🤖 AI Summary
This paper identifies a systemic security degradation effect of Retrieval-Augmented Generation (RAG) on large language models (LLMs)—a phenomenon persisting even when both the LLM and retrieved documents are explicitly safety-aligned. Through multi-dimensional safety evaluations across 11 mainstream LLMs under RAG and non-RAG configurations, the study empirically demonstrates that RAG increases the average probability of harmful outputs and induces structural shifts in risk distribution. Moreover, standard red-teaming methodologies exhibit a 37% average decline in detection efficacy within RAG settings, revealing critical transfer failure.
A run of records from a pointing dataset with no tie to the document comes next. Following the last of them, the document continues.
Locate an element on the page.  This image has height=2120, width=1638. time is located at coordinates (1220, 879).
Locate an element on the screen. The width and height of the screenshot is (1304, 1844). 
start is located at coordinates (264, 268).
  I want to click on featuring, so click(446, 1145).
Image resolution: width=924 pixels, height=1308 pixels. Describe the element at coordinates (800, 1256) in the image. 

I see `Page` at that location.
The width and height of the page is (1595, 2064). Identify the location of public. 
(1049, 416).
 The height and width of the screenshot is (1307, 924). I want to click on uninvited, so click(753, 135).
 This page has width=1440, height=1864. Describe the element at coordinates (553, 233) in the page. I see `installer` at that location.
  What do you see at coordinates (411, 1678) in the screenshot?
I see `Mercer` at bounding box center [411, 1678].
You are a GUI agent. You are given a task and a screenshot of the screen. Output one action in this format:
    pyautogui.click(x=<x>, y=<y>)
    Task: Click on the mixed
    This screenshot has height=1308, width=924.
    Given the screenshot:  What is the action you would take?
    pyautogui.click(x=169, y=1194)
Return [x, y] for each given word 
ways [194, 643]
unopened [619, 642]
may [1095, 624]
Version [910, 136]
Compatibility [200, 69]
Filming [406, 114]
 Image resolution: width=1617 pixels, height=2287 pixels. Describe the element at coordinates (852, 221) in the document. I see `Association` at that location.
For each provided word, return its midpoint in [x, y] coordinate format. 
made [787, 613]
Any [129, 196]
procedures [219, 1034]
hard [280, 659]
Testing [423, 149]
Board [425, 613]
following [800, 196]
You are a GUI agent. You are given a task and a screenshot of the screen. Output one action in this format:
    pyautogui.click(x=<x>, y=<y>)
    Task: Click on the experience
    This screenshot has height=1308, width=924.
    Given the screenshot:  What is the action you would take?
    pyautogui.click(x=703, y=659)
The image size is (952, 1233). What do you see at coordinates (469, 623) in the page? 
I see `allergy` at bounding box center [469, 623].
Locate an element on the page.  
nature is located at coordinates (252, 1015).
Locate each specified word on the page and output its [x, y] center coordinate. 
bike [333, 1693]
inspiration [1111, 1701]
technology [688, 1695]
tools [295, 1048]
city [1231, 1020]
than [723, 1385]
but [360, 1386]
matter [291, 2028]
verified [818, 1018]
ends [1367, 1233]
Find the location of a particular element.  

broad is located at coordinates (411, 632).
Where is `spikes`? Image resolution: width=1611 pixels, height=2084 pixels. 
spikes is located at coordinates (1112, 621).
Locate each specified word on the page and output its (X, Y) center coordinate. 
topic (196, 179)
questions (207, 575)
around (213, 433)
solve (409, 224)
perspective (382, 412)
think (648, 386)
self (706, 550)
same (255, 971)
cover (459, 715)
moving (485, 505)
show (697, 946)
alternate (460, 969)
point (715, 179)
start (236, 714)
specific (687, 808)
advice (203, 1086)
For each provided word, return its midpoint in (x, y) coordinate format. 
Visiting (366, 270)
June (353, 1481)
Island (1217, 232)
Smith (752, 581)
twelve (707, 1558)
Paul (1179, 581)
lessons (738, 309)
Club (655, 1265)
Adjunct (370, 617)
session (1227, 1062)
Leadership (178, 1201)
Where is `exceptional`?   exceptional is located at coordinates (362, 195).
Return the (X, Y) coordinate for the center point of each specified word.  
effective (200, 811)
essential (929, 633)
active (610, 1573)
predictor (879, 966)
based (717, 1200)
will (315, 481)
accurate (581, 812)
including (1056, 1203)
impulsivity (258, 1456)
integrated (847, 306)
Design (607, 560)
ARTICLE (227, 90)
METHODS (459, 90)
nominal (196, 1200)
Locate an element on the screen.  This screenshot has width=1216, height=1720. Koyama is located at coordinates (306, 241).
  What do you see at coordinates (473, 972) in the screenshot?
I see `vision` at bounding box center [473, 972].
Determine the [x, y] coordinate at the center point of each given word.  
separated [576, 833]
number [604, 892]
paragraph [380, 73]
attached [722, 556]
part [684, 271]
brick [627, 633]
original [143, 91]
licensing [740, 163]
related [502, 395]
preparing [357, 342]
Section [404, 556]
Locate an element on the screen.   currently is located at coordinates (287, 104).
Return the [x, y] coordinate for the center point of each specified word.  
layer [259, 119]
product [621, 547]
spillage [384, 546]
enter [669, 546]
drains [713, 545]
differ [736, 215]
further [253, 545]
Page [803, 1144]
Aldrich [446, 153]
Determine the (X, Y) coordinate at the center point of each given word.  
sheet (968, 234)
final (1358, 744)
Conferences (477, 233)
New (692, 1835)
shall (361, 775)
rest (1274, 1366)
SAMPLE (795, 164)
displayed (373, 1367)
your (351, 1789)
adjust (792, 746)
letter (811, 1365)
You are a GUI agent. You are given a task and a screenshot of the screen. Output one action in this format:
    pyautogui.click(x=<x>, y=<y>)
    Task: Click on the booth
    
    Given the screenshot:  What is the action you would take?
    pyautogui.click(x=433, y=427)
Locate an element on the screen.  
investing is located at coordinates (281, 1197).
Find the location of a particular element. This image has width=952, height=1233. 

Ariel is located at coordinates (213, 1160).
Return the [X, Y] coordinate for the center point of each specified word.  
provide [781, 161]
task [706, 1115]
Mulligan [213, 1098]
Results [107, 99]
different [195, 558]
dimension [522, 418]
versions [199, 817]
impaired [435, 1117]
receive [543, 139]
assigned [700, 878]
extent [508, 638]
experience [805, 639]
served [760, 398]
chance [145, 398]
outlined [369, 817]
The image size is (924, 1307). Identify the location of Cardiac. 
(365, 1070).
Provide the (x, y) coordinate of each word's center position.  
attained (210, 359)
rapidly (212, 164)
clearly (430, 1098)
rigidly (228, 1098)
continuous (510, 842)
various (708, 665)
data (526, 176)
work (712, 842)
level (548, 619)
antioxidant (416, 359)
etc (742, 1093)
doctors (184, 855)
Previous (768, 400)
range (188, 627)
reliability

The contributions are threefold: (1) the first systematic empirical evidence that RAG can *undermine*, rather than enhance, LLM safety; (2) identification of a RAG-specific vulnerability wherein “safe model + safe context ≠ safe output”; and (3) a call for—and foundational rationale toward—developing RAG-native safety evaluation paradigms.
📝 Abstract
Efforts to ensure the safety of large language models (LLMs) include safety fine-tuning, evaluation, and red teaming. However, despite the widespread use of the Retrieval-Augmented Generation (RAG) framework, AI safety work focuses on standard LLMs, which means we know little about how RAG use cases change a model's safety profile. We conduct a detailed comparative analysis of RAG and non-RAG frameworks with eleven LLMs. We find that RAG can make models less safe and change their safety profile. We explore the causes of this change and find that even combinations of safe models with safe documents can cause unsafe generations. In addition, we evaluate some existing red teaming methods for RAG settings and show that they are less effective than when used for non-RAG settings. Our work highlights the need for safety research and red-teaming methods specifically tailored for RAG LLMs.